The hospital hub has attracted 15 patient recruits so far, all of whom have been “extremely positive” about the programme, Dr Sweeney said, with some managing three hours of rehabilitation a day.

“People are getting much more activity time than would have been the case. Patients like the Innerva equipment as all they have to do is press a button, and they feel they are in control.

The University of Strathclyde’s technology-enriched rehabilitation hub. Credit: University of Strathclyde

“The setting seems to be popular, and what we are finding is that patients are coming up in a group. Having a stroke can be isolating, but the feedback we are getting is that users value the opportunity to meet people who are going through the same experience as them.

“We know that on stroke wards across the country there isn’t enough staff. Often what happens is that the nursing staff will help patients get out of bed and then they will sit in a chair for hours.

“But with the hub they are using their brain, they are being active, they are off the ward, and they are having the opportunity to socialise.”

The hub can support five patients at a time alongside two support staff.

Given the evidence already accrued through the University of Strathclyde’s rehabilitation programme in which every person using the Sir Jules Thorn Centre facility has seen an improvement, mostly in walking speed but also in some cases speech, it seems difficult to understand why the hub idea isn’t being rolled out as a priority.

Especially as Dr Sweeney admits her ambition is to see technology-driven rehabilitation hubs established in community settings across the UK to provide stroke survivors with easily accessible therapy for optimal recovery.

But whilst the idea may indeed, to quote Dr Sweeney, be a ‘no-brainer,’ even the most obvious concepts need to be proved on a number of levels.

With funding from the Engineering and Physical Science Research Council’s Impact Acceleration Account, a research assistant will assess the impact of the hub on inpatients in the early phase of their recovery with the aim of enabling them to achieve, or even exceed, the recommended levels of rehabilitation.

“We need to look at the costs and the harsh economics,” Dr Sweeney said. “From a research point of view, we must prove that. We are often not very good at proving that something is cost-effective.

“Rehabilitation in general has been run in the same way for a long time and it can be difficult to change traditional practices. And rehabilitation therapists as well as the public can be frightened of technology.

“There is often a feeling that if somebody who has had a stroke is elderly, they won’t be able to cope with technology. But one of our patients is 94, and we are finding that age isn’t as much of a barrier as people may think it is.

“But we need to prove all these things as well as the positive impact this approach can have on stroke survivors. At the minute we have tried it with people who are in the very early stages of stroke rehab, we have tried it in an acute inpatient ward, and we know it is safe and that it is acceptable.

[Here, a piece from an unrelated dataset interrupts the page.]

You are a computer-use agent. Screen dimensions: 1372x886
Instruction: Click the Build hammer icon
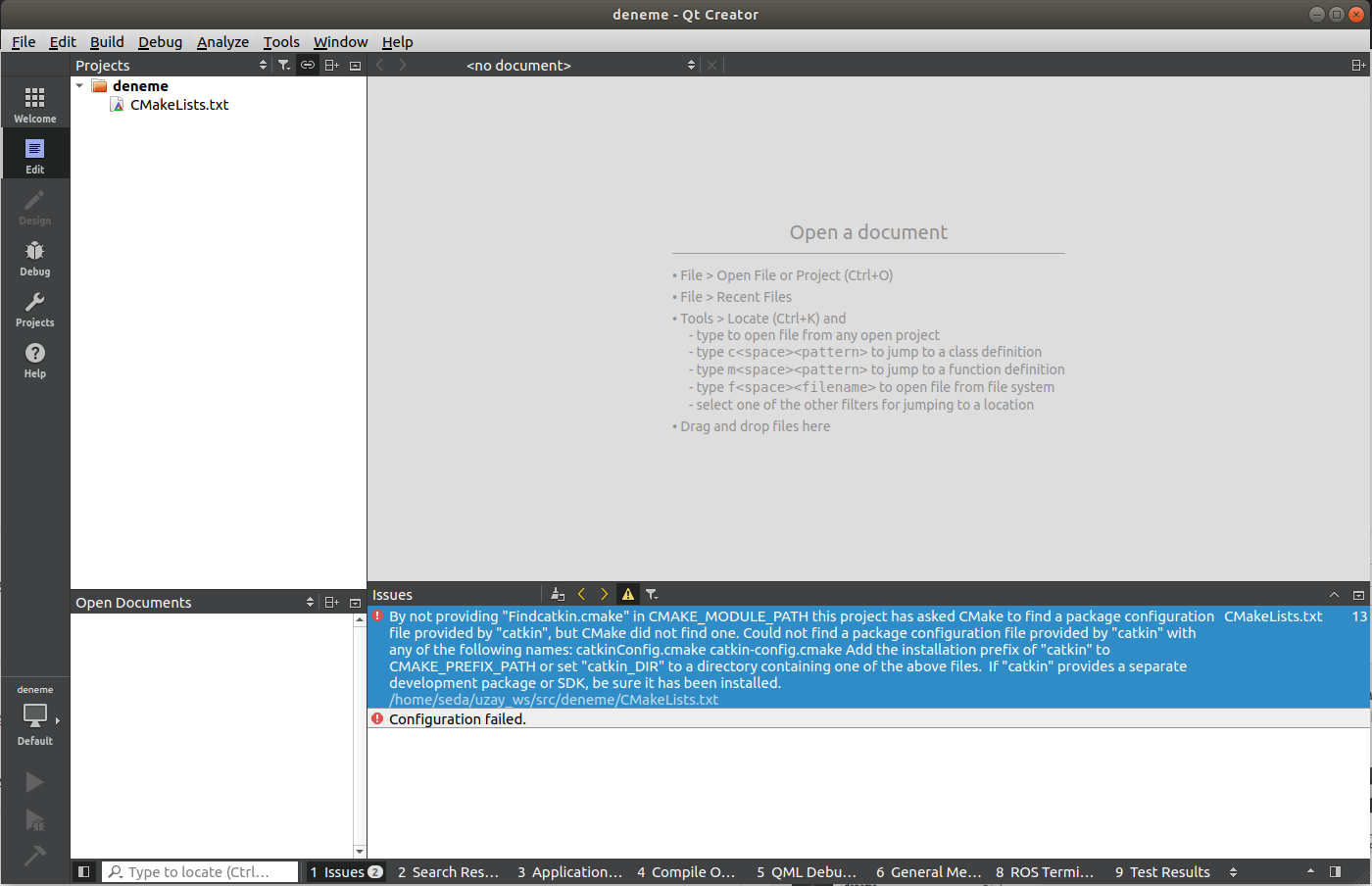pos(34,856)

“But we need to prove that people like the hub idea, that they get great intensity of rehabilitation, and that it improves people’s outcomes. Once we do that that will hopefully allow us to make a case that these facilities should be in place.

“Obviously, there are initial costs in terms of buying equipment, and there needs to be a discussion around how do we change the pathways and how do we change the ways the services work to allow this to become part of the normal treatment.

“But at the end of the day, what we want is to keep people out of hospital so they can go home and lead as normal a life as possible in the community.”